A surprising discovery about the physical properties of cancer cells could help improve a new diagnostic approach -- a liquid biopsy -- that detects, measures, and evaluates cancer cells in blood.
Cancer cells circulating in the bloodstream can form metastases -- new tumors. Detecting these rare circulating cancer cells in a blood sample is much less invasive than a standard tumor biopsy, and could prove useful for monitoring cancer progression and detecting recurrence.
While studying what happens to cancer cells when they are subjected to powerful fluid forces, like those encountered in the bloodstream, researchers at the University of Iowa unexpectedly discovered that cancer cells are actually more likely to survive this turbulent fluid environment than normal epithelial cells. The researchers suggest this surprising "hardiness" could be a potential biomarker for detecting and studying cancer cells in the blood. The findings were published Dec. 3 in the journal PLOS ONE.
"For many years, it's been assumed that these circulating cancer cells are quite fragile, and they essentially get 'blended' by the fluid forces in the blood," says Michael Henry, Ph.D., associate professor of molecular physiology and biophysics at the UI Carver College of Medicine and lead study author. "But there was no real direct evidence for how fluid forces in the blood affect cancer cells.
"What we found was that normal cells were, as expected, quite sensitive to the fluid forces and most did not survive. But, surprisingly, the cancer cells seemed to be remarkably resistant."
Henry suggests that resistance to fluid shear stress might be a way to distinguish benign from malignant cells in circulating tumor cell samples.

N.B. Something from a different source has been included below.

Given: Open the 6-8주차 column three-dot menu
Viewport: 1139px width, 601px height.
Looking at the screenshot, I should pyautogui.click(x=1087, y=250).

"By adding this really simple physical test to the isolation of circulating tumor cells, this technique might let us sort out malignant cells from benign cells. Being able to quantify the numbers of 'dangerous' cells might be a more accurate prognostic marker for the patient than simply counting the total number of circulating tumor cells," says Henry, who also is deputy director for research with Holden Comprehensive Cancer Center at the UI.
A simple system
Using a simple syringe and precise mathematical calculations of fluid dynamics, the UI team created an experimental system to mimic the short bursts of turbulent flow that a cancer cell might experience in the blood. Passing a suspension of cells through the syringe needle allowed the researchers to study the effect of a series of millisecond pulses of high fluid shear stress on a variety of different cancer cell types (prostate, breast, and melanoma) as well as normal epithelial cells from breast and prostate tissue.
After 10 passages though the syringe needle at high flow rate, around half of the cancer cells were still alive. In contrast, very few normal epithelial cells survived the process.
Closer examination of the cell survival data revealed an additional twist. The rate at which the cancer cells are destroyed by passage through the syringe is not constant over all 10 passages. Instead, exposure to fluid shear stress during the earlier passages seems to trigger adaptive responses in cancer cells that actually increase the cells' resistance to fluid shear stress.
The UI team went on to show that this "toughening up" process appears to involve expression of common cancer-causing genes. They also showed that blocking the signaling pathway controlled by one of these oncogenes reduced the cancer cells' resistance to fluid shear stress.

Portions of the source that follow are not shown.